The problem >> With nothing omitted, transcribe the entries exactly as written.

BEGIN Information shown

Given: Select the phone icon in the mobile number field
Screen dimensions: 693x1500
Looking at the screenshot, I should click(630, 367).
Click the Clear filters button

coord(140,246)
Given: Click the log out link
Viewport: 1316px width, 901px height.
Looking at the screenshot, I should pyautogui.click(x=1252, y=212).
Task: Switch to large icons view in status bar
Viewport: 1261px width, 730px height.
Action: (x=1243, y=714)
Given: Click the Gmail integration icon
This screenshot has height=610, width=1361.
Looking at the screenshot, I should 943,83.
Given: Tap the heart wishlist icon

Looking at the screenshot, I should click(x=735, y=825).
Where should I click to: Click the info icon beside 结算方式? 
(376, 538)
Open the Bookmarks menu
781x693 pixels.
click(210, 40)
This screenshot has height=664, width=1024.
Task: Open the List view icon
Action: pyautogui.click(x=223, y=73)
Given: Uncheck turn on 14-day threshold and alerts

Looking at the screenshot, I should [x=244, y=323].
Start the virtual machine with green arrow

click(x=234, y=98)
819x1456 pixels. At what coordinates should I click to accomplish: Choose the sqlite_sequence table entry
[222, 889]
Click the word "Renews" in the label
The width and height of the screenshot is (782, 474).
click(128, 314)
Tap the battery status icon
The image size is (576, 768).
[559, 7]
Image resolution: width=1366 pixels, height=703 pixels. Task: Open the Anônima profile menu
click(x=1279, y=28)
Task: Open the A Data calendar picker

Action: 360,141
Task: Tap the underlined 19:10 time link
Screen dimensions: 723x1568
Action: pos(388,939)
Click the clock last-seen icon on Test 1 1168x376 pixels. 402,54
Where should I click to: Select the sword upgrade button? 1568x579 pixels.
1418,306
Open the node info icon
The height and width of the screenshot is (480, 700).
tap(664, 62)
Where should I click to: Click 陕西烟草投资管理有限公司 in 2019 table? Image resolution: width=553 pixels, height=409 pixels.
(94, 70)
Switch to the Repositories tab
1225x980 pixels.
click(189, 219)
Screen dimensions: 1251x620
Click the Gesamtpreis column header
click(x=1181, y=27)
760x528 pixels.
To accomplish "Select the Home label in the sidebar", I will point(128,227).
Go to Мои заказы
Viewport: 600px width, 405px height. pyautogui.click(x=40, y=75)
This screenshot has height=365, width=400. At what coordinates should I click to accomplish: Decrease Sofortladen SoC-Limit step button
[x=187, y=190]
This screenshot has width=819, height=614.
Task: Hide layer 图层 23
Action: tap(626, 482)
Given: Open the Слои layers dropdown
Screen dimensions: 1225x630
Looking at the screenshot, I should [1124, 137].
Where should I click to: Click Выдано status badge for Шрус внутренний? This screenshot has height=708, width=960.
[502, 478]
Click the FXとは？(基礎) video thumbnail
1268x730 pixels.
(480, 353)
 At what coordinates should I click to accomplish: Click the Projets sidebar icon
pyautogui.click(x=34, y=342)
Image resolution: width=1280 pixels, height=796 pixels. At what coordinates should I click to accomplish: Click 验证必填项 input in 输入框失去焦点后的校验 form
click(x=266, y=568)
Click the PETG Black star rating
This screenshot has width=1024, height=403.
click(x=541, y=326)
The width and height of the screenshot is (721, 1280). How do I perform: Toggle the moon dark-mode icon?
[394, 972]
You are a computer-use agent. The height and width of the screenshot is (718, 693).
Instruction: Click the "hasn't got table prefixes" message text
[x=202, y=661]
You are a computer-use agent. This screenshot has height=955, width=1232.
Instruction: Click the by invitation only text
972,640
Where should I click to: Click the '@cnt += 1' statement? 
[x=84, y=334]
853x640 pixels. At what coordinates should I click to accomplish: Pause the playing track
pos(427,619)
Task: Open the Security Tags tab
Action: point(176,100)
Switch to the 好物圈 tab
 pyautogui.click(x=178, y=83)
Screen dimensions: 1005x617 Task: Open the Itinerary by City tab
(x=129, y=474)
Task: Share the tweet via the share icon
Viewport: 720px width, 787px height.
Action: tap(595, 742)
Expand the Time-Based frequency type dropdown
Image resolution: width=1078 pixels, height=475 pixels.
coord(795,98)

END Information shown

Exercise solution >>
Given: Select the phone icon in the mobile number field
Screen dimensions: 693x1500
Looking at the screenshot, I should click(630, 367).
Click the Clear filters button

coord(140,246)
Given: Click the log out link
Viewport: 1316px width, 901px height.
Looking at the screenshot, I should pyautogui.click(x=1252, y=212).
Task: Switch to large icons view in status bar
Viewport: 1261px width, 730px height.
Action: (x=1243, y=714)
Given: Click the Gmail integration icon
This screenshot has height=610, width=1361.
Looking at the screenshot, I should 943,83.
Given: Tap the heart wishlist icon

Looking at the screenshot, I should click(x=735, y=825).
Where should I click to: Click the info icon beside 结算方式? 
(376, 538)
Open the Bookmarks menu
781x693 pixels.
click(210, 40)
This screenshot has height=664, width=1024.
Task: Open the List view icon
Action: pyautogui.click(x=223, y=73)
Given: Uncheck turn on 14-day threshold and alerts

Looking at the screenshot, I should [x=244, y=323].
Start the virtual machine with green arrow

click(x=234, y=98)
819x1456 pixels. At what coordinates should I click to accomplish: Choose the sqlite_sequence table entry
[222, 889]
Click the word "Renews" in the label
The width and height of the screenshot is (782, 474).
click(128, 314)
Tap the battery status icon
The image size is (576, 768).
[559, 7]
Image resolution: width=1366 pixels, height=703 pixels. Task: Open the Anônima profile menu
click(x=1279, y=28)
Task: Open the A Data calendar picker

Action: 360,141
Task: Tap the underlined 19:10 time link
Screen dimensions: 723x1568
Action: pos(388,939)
Click the clock last-seen icon on Test 1 1168x376 pixels. 402,54
Where should I click to: Select the sword upgrade button? 1568x579 pixels.
1418,306
Open the node info icon
The height and width of the screenshot is (480, 700).
tap(664, 62)
Where should I click to: Click 陕西烟草投资管理有限公司 in 2019 table? Image resolution: width=553 pixels, height=409 pixels.
(94, 70)
Switch to the Repositories tab
1225x980 pixels.
click(189, 219)
Screen dimensions: 1251x620
Click the Gesamtpreis column header
click(x=1181, y=27)
760x528 pixels.
To accomplish "Select the Home label in the sidebar", I will point(128,227).
Go to Мои заказы
Viewport: 600px width, 405px height. pyautogui.click(x=40, y=75)
This screenshot has height=365, width=400. At what coordinates should I click to accomplish: Decrease Sofortladen SoC-Limit step button
[x=187, y=190]
This screenshot has width=819, height=614.
Task: Hide layer 图层 23
Action: tap(626, 482)
Given: Open the Слои layers dropdown
Screen dimensions: 1225x630
Looking at the screenshot, I should [1124, 137].
Where should I click to: Click Выдано status badge for Шрус внутренний? This screenshot has height=708, width=960.
[502, 478]
Click the FXとは？(基礎) video thumbnail
1268x730 pixels.
(480, 353)
 At what coordinates should I click to accomplish: Click the Projets sidebar icon
pyautogui.click(x=34, y=342)
Image resolution: width=1280 pixels, height=796 pixels. At what coordinates should I click to accomplish: Click 验证必填项 input in 输入框失去焦点后的校验 form
click(x=266, y=568)
Click the PETG Black star rating
This screenshot has width=1024, height=403.
click(x=541, y=326)
The width and height of the screenshot is (721, 1280). How do I perform: Toggle the moon dark-mode icon?
[394, 972]
You are a computer-use agent. The height and width of the screenshot is (718, 693).
Instruction: Click the "hasn't got table prefixes" message text
[x=202, y=661]
You are a computer-use agent. This screenshot has height=955, width=1232.
Instruction: Click the by invitation only text
972,640
Where should I click to: Click the '@cnt += 1' statement? 
[x=84, y=334]
853x640 pixels. At what coordinates should I click to accomplish: Pause the playing track
pos(427,619)
Task: Open the Security Tags tab
Action: point(176,100)
Switch to the 好物圈 tab
 pyautogui.click(x=178, y=83)
Screen dimensions: 1005x617 Task: Open the Itinerary by City tab
(x=129, y=474)
Task: Share the tweet via the share icon
Viewport: 720px width, 787px height.
Action: tap(595, 742)
Expand the Time-Based frequency type dropdown
Image resolution: width=1078 pixels, height=475 pixels.
coord(795,98)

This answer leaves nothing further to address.